Information provided:
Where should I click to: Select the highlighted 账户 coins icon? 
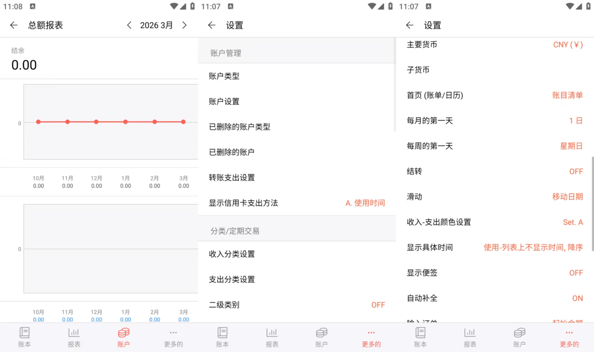click(123, 336)
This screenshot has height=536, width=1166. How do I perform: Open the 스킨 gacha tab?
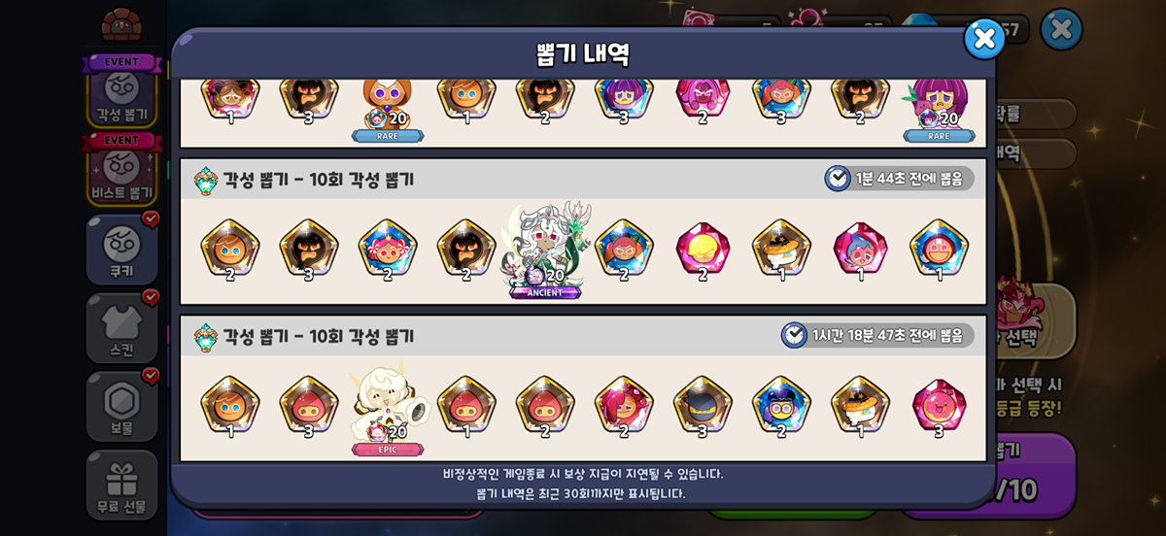pyautogui.click(x=122, y=327)
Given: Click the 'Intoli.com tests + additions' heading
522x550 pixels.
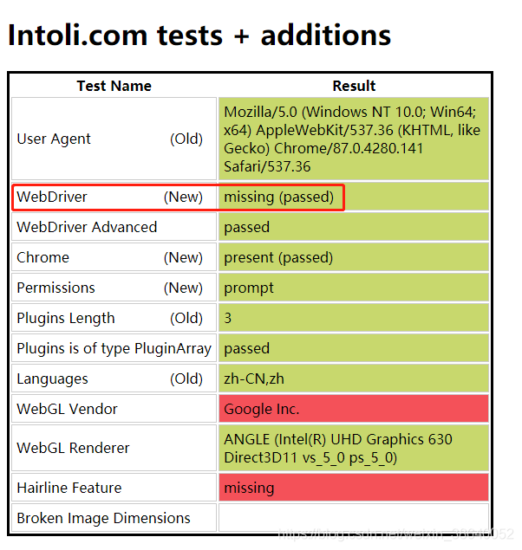Looking at the screenshot, I should click(199, 35).
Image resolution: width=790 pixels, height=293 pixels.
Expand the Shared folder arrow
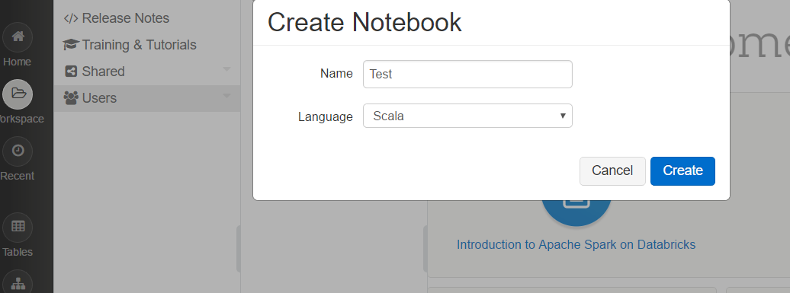click(226, 69)
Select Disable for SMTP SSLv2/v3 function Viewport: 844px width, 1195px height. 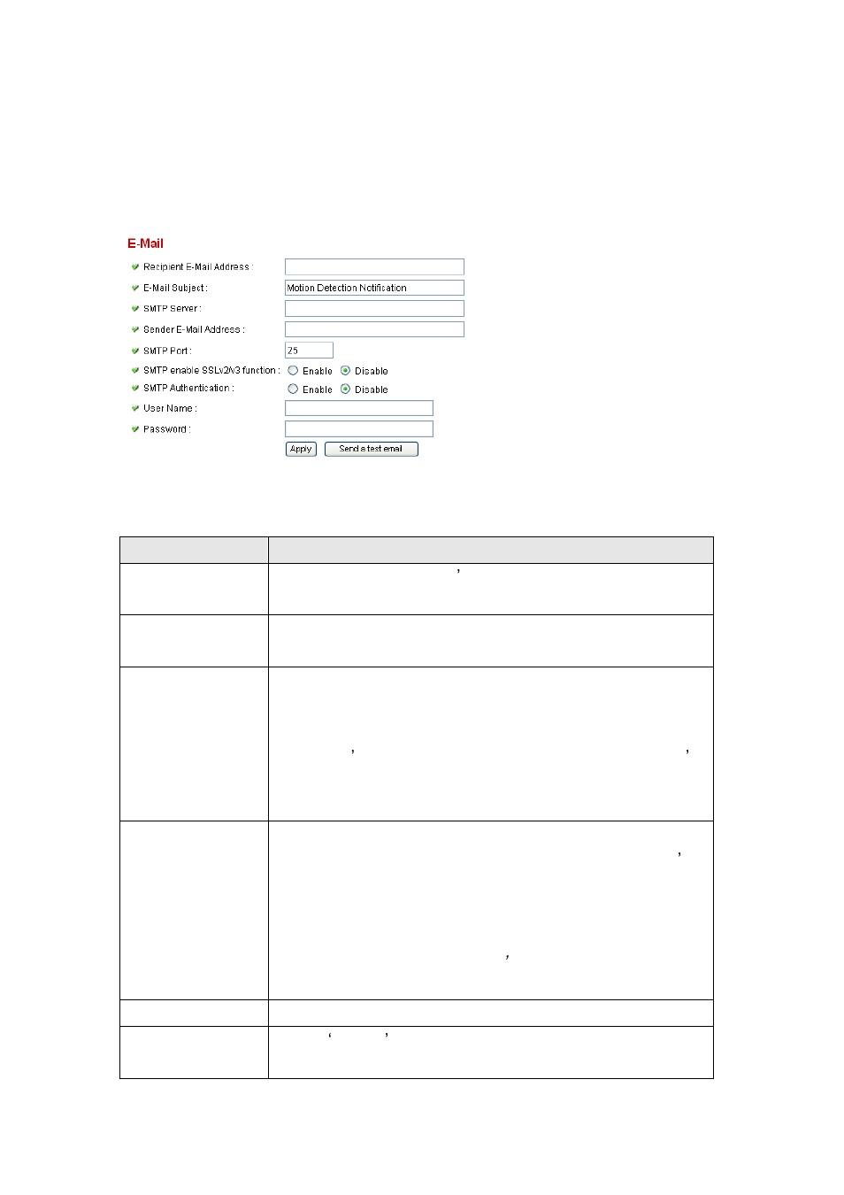click(x=345, y=371)
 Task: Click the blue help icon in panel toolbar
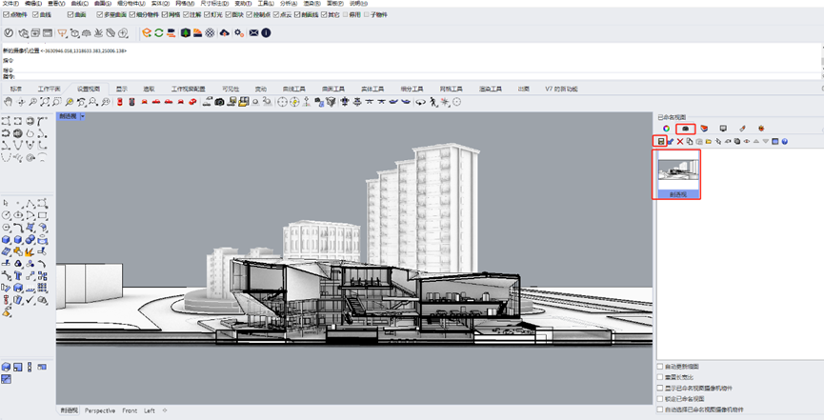(x=785, y=141)
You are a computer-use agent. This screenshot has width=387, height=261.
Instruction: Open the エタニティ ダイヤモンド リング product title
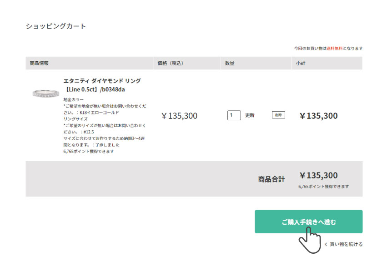tap(102, 85)

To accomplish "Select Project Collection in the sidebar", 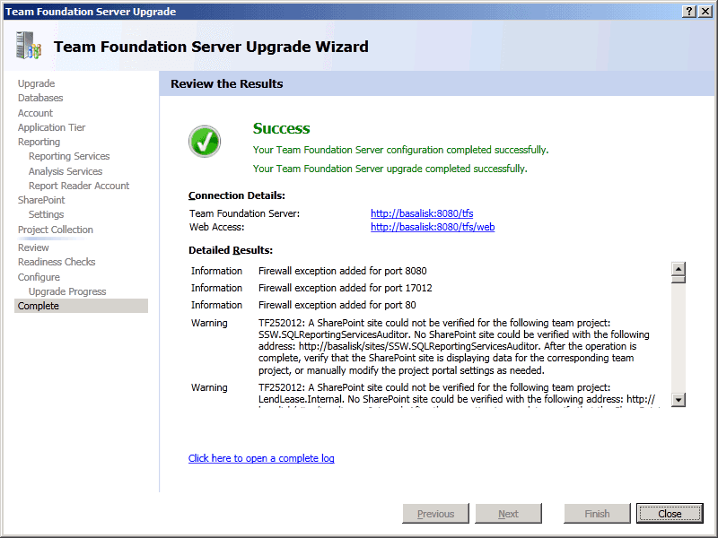I will [x=55, y=230].
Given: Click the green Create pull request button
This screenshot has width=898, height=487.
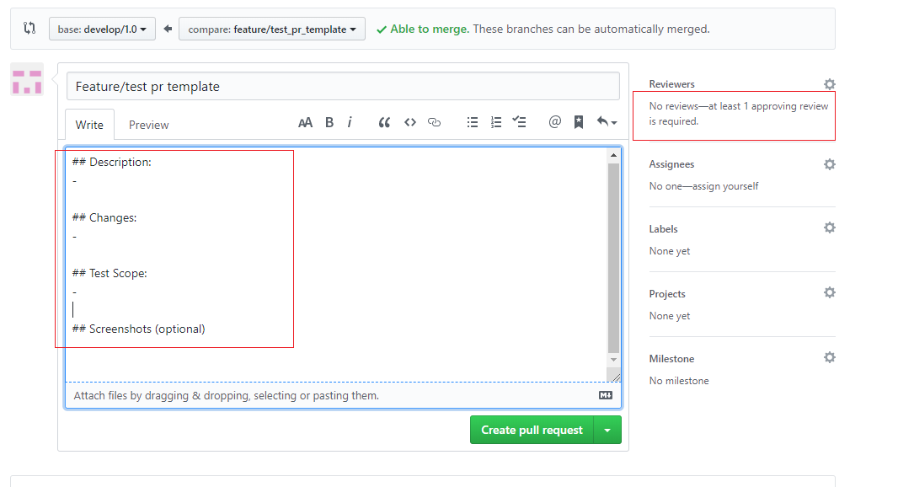Looking at the screenshot, I should 532,430.
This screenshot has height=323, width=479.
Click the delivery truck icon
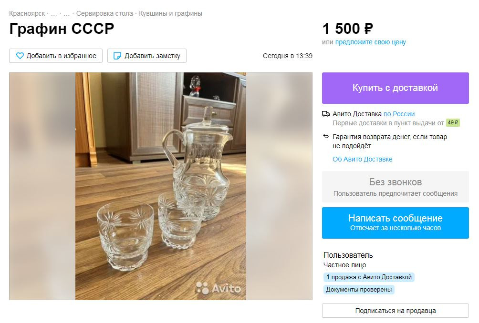coord(326,114)
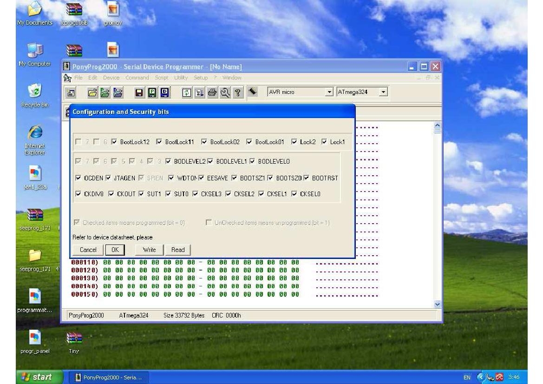
Task: Click the Save Program (P) floppy icon
Action: tap(151, 93)
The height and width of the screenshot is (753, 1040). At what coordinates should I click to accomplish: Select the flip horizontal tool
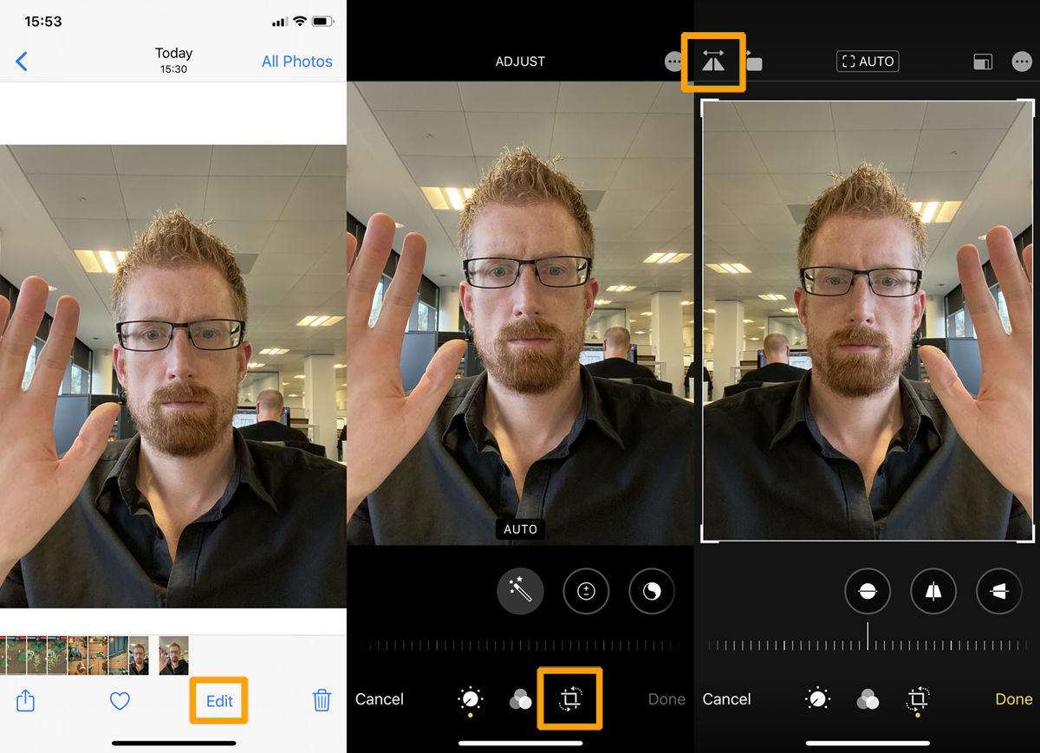tap(712, 61)
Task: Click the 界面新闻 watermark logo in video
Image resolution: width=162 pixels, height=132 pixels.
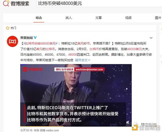Action: [33, 69]
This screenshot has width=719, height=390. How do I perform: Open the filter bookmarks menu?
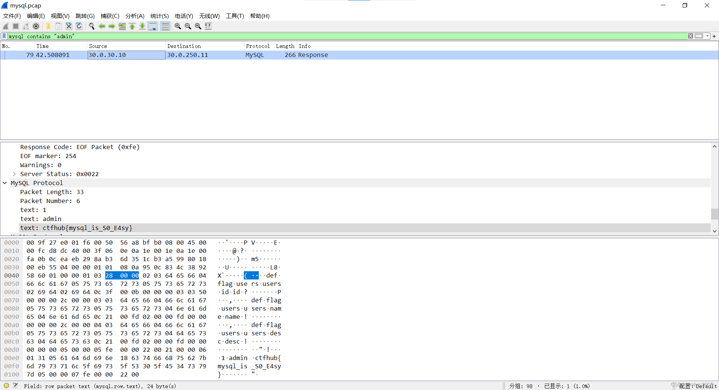coord(4,36)
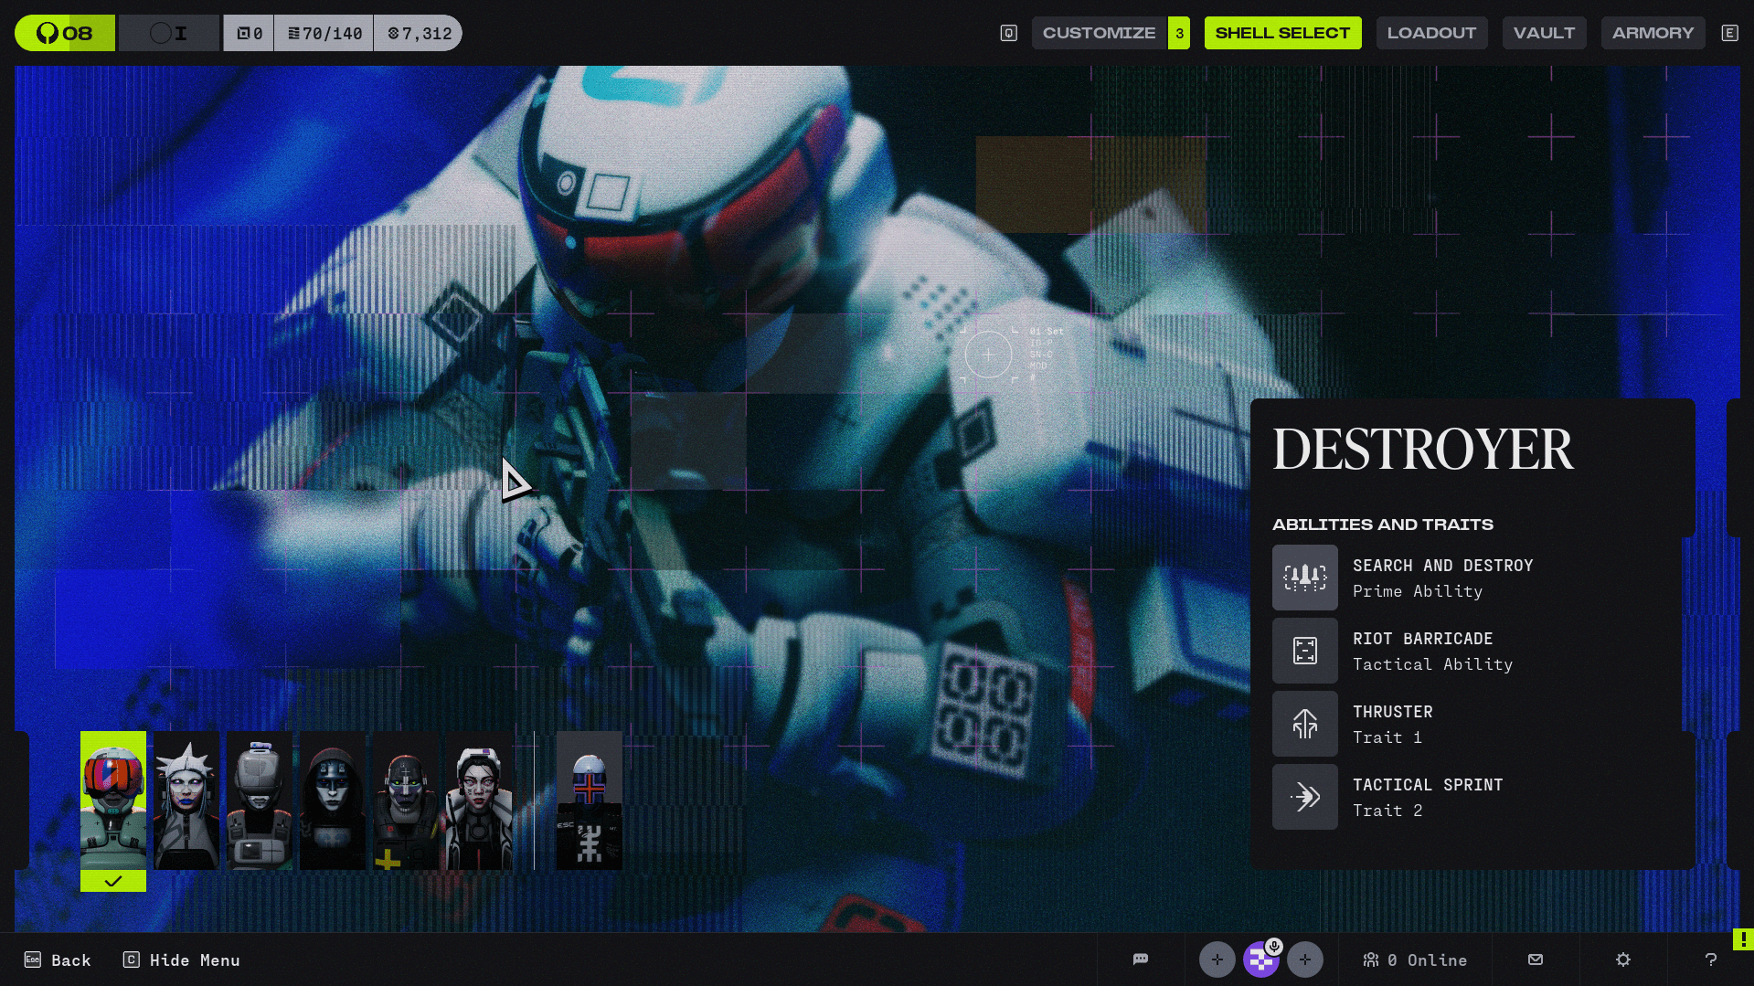Image resolution: width=1754 pixels, height=986 pixels.
Task: Open the text chat icon
Action: click(1140, 959)
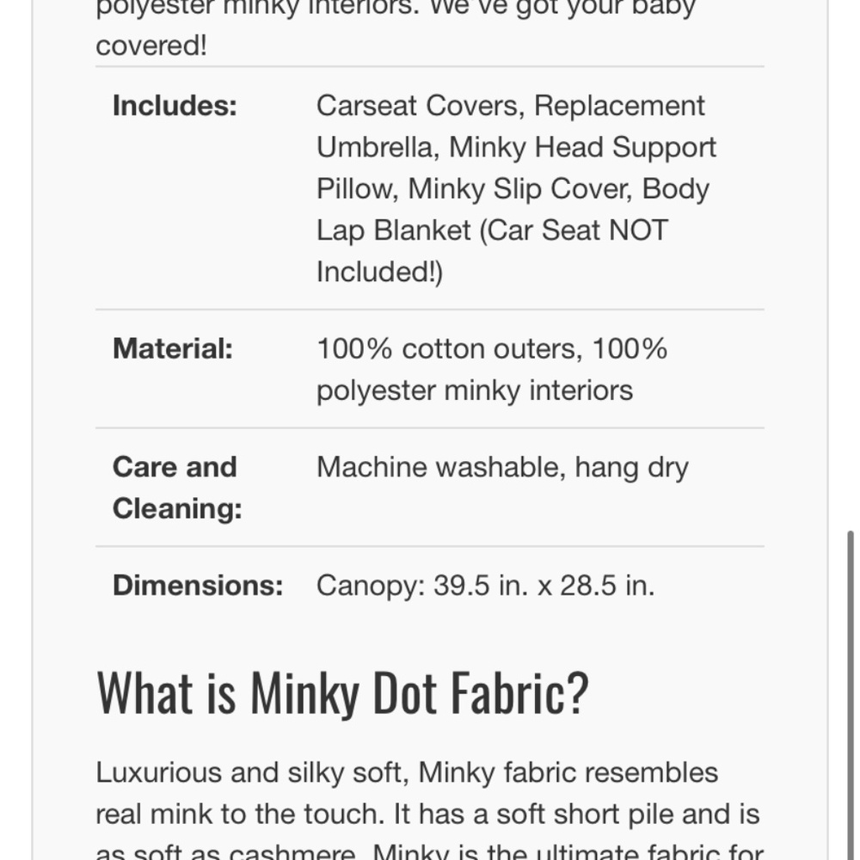Click the canopy dimensions value "39.5 in. x 28.5 in."
The image size is (860, 860).
pyautogui.click(x=544, y=586)
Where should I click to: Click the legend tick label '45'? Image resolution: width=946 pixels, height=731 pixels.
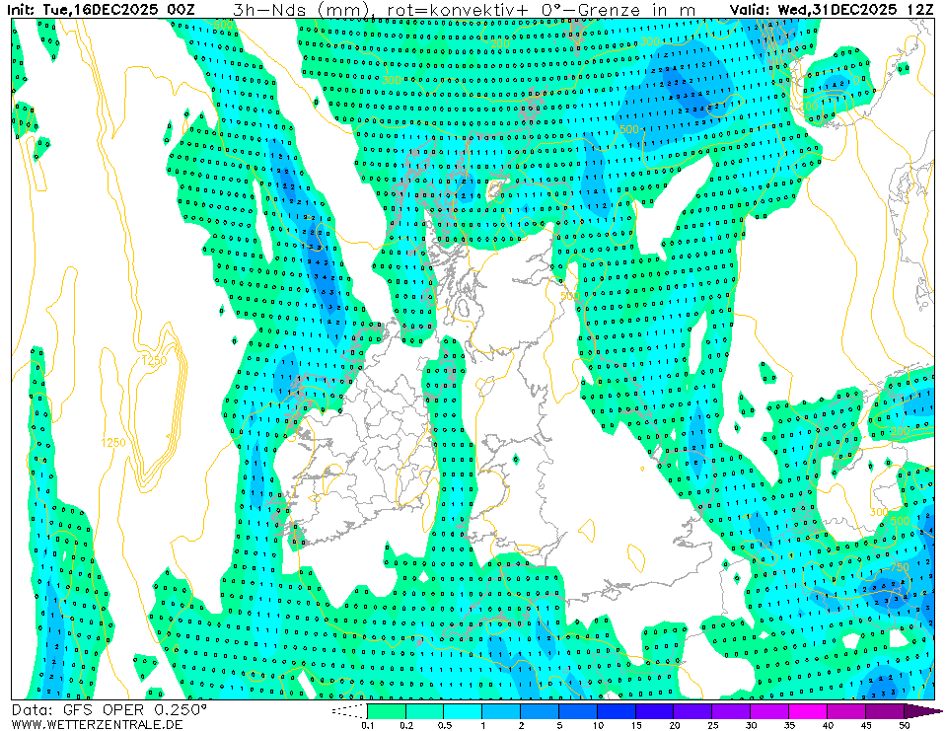(866, 725)
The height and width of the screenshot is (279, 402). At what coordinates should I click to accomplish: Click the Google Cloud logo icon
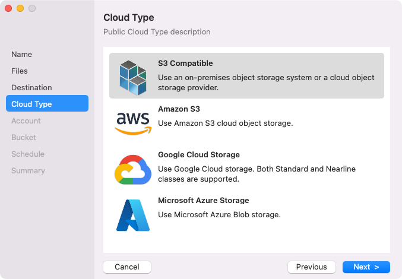(x=132, y=169)
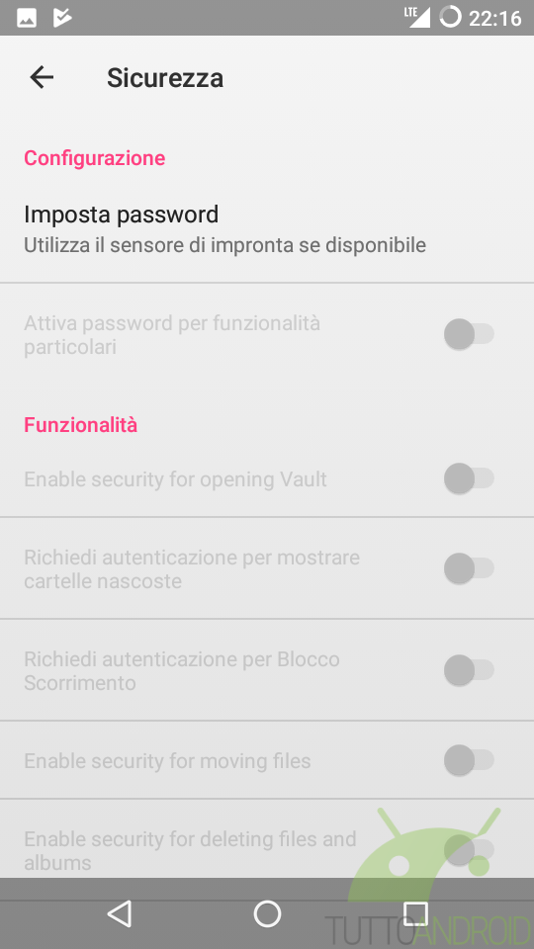Tap the clock showing 22:16
This screenshot has height=949, width=534.
[x=495, y=18]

Exercise task: Revise the lines from the first one through the line containing "Looking at the screenshot, I should click(199, 35).", swapping "coins icon" for "wallet icon" and keeping everything else the same. Omit the pictures from your answer.

Solution for this exercise:
Where should I click to: Select the highlighted 账户 wallet icon? 
click(123, 336)
This screenshot has height=536, width=1166. How do I perform: Open the 스킨 gacha tab?
pyautogui.click(x=122, y=327)
Given: Click the 'Intoli.com tests + additions' heading
522x550 pixels.
Looking at the screenshot, I should click(199, 35).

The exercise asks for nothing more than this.